--- START RECORDS FOR THIS EXERCISE ---

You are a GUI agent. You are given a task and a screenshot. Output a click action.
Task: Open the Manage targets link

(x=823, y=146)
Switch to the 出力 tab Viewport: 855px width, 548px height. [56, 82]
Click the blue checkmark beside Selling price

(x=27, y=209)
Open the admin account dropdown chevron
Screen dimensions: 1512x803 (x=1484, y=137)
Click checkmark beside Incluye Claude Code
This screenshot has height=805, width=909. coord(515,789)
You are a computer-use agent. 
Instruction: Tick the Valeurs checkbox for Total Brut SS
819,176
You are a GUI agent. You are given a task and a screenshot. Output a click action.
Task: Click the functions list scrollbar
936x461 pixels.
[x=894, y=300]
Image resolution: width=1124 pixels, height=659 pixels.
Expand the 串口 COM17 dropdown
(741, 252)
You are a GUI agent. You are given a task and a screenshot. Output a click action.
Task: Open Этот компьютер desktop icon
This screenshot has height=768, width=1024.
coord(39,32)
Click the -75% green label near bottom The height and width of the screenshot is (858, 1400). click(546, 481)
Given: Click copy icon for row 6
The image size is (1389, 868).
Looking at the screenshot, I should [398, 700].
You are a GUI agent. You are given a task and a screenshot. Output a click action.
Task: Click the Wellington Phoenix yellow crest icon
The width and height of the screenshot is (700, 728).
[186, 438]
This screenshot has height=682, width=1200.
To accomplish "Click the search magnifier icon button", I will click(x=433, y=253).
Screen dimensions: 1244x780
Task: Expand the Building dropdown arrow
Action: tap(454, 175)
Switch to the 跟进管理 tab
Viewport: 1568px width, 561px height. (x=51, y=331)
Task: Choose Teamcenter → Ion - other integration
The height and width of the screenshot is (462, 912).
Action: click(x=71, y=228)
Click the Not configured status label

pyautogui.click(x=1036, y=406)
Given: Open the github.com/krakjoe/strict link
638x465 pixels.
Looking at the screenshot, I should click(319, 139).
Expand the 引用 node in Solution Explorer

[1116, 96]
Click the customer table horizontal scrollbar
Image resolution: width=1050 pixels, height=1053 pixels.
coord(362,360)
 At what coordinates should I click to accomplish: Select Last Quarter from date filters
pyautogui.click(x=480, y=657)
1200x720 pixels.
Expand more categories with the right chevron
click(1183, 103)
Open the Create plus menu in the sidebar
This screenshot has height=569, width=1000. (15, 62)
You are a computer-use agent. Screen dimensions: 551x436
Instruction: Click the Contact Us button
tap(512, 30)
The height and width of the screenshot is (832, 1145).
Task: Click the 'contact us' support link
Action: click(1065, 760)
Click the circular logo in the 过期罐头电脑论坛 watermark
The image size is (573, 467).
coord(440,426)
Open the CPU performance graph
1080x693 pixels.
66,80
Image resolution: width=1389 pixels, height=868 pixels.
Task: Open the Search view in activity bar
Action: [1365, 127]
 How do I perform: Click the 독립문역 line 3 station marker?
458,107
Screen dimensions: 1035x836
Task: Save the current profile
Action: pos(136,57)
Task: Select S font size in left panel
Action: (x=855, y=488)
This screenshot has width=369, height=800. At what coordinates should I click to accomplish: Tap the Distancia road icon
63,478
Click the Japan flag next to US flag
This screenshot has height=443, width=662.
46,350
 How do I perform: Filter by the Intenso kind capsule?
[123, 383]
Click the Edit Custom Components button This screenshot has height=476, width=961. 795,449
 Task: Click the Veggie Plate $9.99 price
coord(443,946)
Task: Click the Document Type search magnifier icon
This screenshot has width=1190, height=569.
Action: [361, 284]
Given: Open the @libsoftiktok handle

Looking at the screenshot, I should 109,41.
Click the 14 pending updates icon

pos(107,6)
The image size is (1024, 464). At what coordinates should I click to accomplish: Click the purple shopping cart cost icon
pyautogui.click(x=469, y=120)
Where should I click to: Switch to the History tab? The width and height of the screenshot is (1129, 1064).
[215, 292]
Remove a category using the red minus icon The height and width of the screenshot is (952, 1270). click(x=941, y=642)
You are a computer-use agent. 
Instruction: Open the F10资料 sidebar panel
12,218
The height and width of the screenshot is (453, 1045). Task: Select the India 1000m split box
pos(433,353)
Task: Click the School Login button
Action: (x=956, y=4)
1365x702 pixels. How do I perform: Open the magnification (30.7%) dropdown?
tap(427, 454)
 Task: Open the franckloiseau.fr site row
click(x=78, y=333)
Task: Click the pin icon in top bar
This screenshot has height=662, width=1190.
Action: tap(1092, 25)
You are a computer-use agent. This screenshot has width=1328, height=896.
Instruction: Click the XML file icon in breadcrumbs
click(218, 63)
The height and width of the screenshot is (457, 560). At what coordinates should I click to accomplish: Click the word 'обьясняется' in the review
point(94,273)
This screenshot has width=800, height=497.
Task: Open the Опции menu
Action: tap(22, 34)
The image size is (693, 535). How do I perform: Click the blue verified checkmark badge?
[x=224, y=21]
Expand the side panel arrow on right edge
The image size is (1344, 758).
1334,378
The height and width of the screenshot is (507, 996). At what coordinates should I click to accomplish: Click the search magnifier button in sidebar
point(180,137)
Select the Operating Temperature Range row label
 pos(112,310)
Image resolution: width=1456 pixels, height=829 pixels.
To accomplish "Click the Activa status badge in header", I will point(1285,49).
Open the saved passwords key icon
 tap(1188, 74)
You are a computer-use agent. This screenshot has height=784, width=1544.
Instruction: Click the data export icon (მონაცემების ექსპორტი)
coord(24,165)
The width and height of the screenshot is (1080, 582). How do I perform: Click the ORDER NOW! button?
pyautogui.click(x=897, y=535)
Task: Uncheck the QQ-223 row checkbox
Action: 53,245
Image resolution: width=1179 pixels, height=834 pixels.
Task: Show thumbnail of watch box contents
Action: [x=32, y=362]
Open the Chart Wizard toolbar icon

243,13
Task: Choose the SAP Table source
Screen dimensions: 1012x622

--- END RECORDS FOR THIS EXERCISE ---

SHORT PROBLEM – Render every line of the material above as a JSON list of strings, one string per line, leaving out blank lines.

COMPLETE OUTPUT –
[
  "You are a GUI agent. You are given a task and a screenshot. Output a click action.",
  "Task: Open the Manage targets link",
  "(x=823, y=146)",
  "Switch to the 出力 tab Viewport: 855px width, 548px height. [56, 82]",
  "Click the blue checkmark beside Selling price",
  "(x=27, y=209)",
  "Open the admin account dropdown chevron",
  "Screen dimensions: 1512x803 (x=1484, y=137)",
  "Click checkmark beside Incluye Claude Code",
  "This screenshot has height=805, width=909. coord(515,789)",
  "You are a computer-use agent. ",
  "Instruction: Tick the Valeurs checkbox for Total Brut SS",
  "819,176",
  "You are a GUI agent. You are given a task and a screenshot. Output a click action.",
  "Task: Click the functions list scrollbar",
  "936x461 pixels.",
  "[x=894, y=300]",
  "Image resolution: width=1124 pixels, height=659 pixels.",
  "Expand the 串口 COM17 dropdown",
  "(741, 252)",
  "You are a GUI agent. You are given a task and a screenshot. Output a click action.",
  "Task: Open Этот компьютер desktop icon",
  "This screenshot has height=768, width=1024.",
  "coord(39,32)",
  "Click the -75% green label near bottom The height and width of the screenshot is (858, 1400). click(546, 481)",
  "Given: Click copy icon for row 6",
  "The image size is (1389, 868).",
  "Looking at the screenshot, I should [398, 700].",
  "You are a GUI agent. You are given a task and a screenshot. Output a click action.",
  "Task: Click the Wellington Phoenix yellow crest icon",
  "The width and height of the screenshot is (700, 728).",
  "[186, 438]",
  "This screenshot has height=682, width=1200.",
  "To accomplish \"Click the search magnifier icon button\", I will click(x=433, y=253).",
  "Screen dimensions: 1244x780",
  "Task: Expand the Building dropdown arrow",
  "Action: tap(454, 175)",
  "Switch to the 跟进管理 tab",
  "Viewport: 1568px width, 561px height. (x=51, y=331)",
  "Task: Choose Teamcenter → Ion - other integration",
  "The height and width of the screenshot is (462, 912).",
  "Action: click(x=71, y=228)",
  "Click the Not configured status label",
  "pyautogui.click(x=1036, y=406)",
  "Given: Open the github.com/krakjoe/strict link",
  "638x465 pixels.",
  "Looking at the screenshot, I should click(319, 139).",
  "Expand the 引用 node in Solution Explorer",
  "[1116, 96]",
  "Click the customer table horizontal scrollbar",
  "Image resolution: width=1050 pixels, height=1053 pixels.",
  "coord(362,360)",
  " At what coordinates should I click to accomplish: Select Last Quarter from date filters",
  "pyautogui.click(x=480, y=657)",
  "1200x720 pixels.",
  "Expand more categories with the right chevron",
  "click(1183, 103)",
  "Open the Create plus menu in the sidebar",
  "This screenshot has height=569, width=1000. (15, 62)",
  "You are a computer-use agent. Screen dimensions: 551x436",
  "Instruction: Click the Contact Us button",
  "tap(512, 30)",
  "The height and width of the screenshot is (832, 1145).",
  "Task: Click the 'contact us' support link",
  "Action: click(1065, 760)",
  "Click the circular logo in the 过期罐头电脑论坛 watermark",
  "The image size is (573, 467).",
  "coord(440,426)",
  "Open the CPU performance graph",
  "1080x693 pixels.",
  "66,80",
  "Image resolution: width=1389 pixels, height=868 pixels.",
  "Task: Open the Search view in activity bar",
  "Action: [1365, 127]",
  " How do I perform: Click the 독립문역 line 3 station marker?",
  "458,107",
  "Screen dimensions: 1035x836",
  "Task: Save the current profile",
  "Action: pos(136,57)",
  "Task: Select S font size in left panel",
  "Action: (x=855, y=488)",
  "This screenshot has width=369, height=800. At what coordinates should I click to accomplish: Tap the Distancia road icon",
  "63,478",
  "Click the Japan flag next to US flag",
  "This screenshot has height=443, width=662.",
  "46,350",
  " How do I perform: Filter by the Intenso kind capsule?",
  "[123, 383]",
  "Click the Edit Custom Components button This screenshot has height=476, width=961. 795,449",
  " Task: Click the Veggie Plate $9.99 price",
  "coord(443,946)",
  "Task: Click the Document Type search magnifier icon",
  "This screenshot has width=1190, height=569.",
  "Action: [361, 284]",
  "Given: Open the @libsoftiktok handle",
  "Looking at the screenshot, I should 109,41.",
  "Click the 14 pending updates icon",
  "pos(107,6)",
  "The image size is (1024, 464). At what coordinates should I click to accomplish: Click the purple shopping cart cost icon",
  "pyautogui.click(x=469, y=120)",
  "Where should I click to: Switch to the History tab? The width and height of the screenshot is (1129, 1064).",
  "[215, 292]",
  "Remove a category using the red minus icon The height and width of the screenshot is (952, 1270). click(x=941, y=642)",
  "You are a computer-use agent. ",
  "Instruction: Open the F10资料 sidebar panel",
  "12,218",
  "The height and width of the screenshot is (453, 1045). Task: Select the India 1000m split box",
  "pos(433,353)",
  "Task: Click the School Login button",
  "Action: (x=956, y=4)",
  "1365x702 pixels. How do I perform: Open the magnification (30.7%) dropdown?",
  "tap(427, 454)",
  " Task: Open the franckloiseau.fr site row",
  "click(x=78, y=333)",
  "Task: Click the pin icon in top bar",
  "This screenshot has height=662, width=1190.",
  "Action: tap(1092, 25)",
  "You are a computer-use agent. This screenshot has width=1328, height=896.",
  "Instruction: Click the XML file icon in breadcrumbs",
  "click(218, 63)",
  "The height and width of the screenshot is (457, 560). At what coordinates should I click to accomplish: Click the word 'обьясняется' in the review",
  "point(94,273)",
  "This screenshot has width=800, height=497.",
  "Task: Open the Опции menu",
  "Action: tap(22, 34)",
  "The image size is (693, 535). How do I perform: Click the blue verified checkmark badge?",
  "[x=224, y=21]",
  "Expand the side panel arrow on right edge",
  "The image size is (1344, 758).",
  "1334,378",
  "The height and width of the screenshot is (507, 996). At what coordinates should I click to accomplish: Click the search magnifier button in sidebar",
  "point(180,137)",
  "Select the Operating Temperature Range row label",
  " pos(112,310)",
  "Image resolution: width=1456 pixels, height=829 pixels.",
  "To accomplish \"Click the Activa status badge in header\", I will point(1285,49).",
  "Open the saved passwords key icon",
  " tap(1188, 74)",
  "You are a computer-use agent. This screenshot has height=784, width=1544.",
  "Instruction: Click the data export icon (მონაცემების ექსპორტი)",
  "coord(24,165)",
  "The width and height of the screenshot is (1080, 582). How do I perform: Click the ORDER NOW! button?",
  "pyautogui.click(x=897, y=535)",
  "Task: Uncheck the QQ-223 row checkbox",
  "Action: 53,245",
  "Image resolution: width=1179 pixels, height=834 pixels.",
  "Task: Show thumbnail of watch box contents",
  "Action: [x=32, y=362]",
  "Open the Chart Wizard toolbar icon",
  "243,13",
  "Task: Choose the SAP Table source",
  "Screen dimensions: 1012x622"
]